What this task involves: Which lines run from the one containing "Given: Select the 安全设置 shield icon" through the end of the entries? Restate them word for word, and only those.

Dataset entries:

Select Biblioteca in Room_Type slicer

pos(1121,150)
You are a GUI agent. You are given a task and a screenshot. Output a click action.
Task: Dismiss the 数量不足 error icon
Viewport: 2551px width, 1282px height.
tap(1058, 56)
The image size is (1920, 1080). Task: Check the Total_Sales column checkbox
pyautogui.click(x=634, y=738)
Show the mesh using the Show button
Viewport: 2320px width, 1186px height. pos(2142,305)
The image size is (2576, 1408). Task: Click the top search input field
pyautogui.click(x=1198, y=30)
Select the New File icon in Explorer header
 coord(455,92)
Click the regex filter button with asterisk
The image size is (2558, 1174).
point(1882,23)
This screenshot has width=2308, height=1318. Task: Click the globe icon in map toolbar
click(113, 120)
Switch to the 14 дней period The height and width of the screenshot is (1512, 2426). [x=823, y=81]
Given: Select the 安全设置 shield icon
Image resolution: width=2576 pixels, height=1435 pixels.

Result of the task:
Given: Select the 安全设置 shield icon
Image resolution: width=2576 pixels, height=1435 pixels.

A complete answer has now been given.